**TASK**:
Swap "legend" for "chart" in the rows starting with the line with "The image size is (1075, 1600)." and going on through the line with "(x=1483, y=902)", and give only those rows back with nothing else changed.

-- start --

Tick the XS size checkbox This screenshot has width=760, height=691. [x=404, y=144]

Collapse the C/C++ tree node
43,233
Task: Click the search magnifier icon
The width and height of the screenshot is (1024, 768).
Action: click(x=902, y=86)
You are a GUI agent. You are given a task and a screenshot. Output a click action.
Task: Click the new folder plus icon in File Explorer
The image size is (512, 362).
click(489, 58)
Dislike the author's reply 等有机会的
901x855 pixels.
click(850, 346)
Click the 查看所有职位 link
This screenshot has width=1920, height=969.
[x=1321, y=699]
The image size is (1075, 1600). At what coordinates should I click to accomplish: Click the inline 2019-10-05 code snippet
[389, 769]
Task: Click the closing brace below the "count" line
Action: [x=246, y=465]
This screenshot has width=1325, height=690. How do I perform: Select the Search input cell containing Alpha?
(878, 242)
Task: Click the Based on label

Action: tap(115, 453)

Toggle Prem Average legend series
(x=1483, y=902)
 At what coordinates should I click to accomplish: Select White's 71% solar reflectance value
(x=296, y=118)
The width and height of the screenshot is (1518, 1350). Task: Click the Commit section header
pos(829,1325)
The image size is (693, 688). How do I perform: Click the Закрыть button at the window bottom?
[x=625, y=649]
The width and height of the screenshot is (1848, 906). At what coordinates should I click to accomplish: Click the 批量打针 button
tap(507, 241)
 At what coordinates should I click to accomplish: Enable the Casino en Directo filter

-- end --

**ANSWER IN FULL**:
The image size is (1075, 1600). At what coordinates should I click to accomplish: Click the inline 2019-10-05 code snippet
[389, 769]
Task: Click the closing brace below the "count" line
Action: [x=246, y=465]
This screenshot has width=1325, height=690. How do I perform: Select the Search input cell containing Alpha?
(878, 242)
Task: Click the Based on label

Action: tap(115, 453)

Toggle Prem Average chart series
(x=1483, y=902)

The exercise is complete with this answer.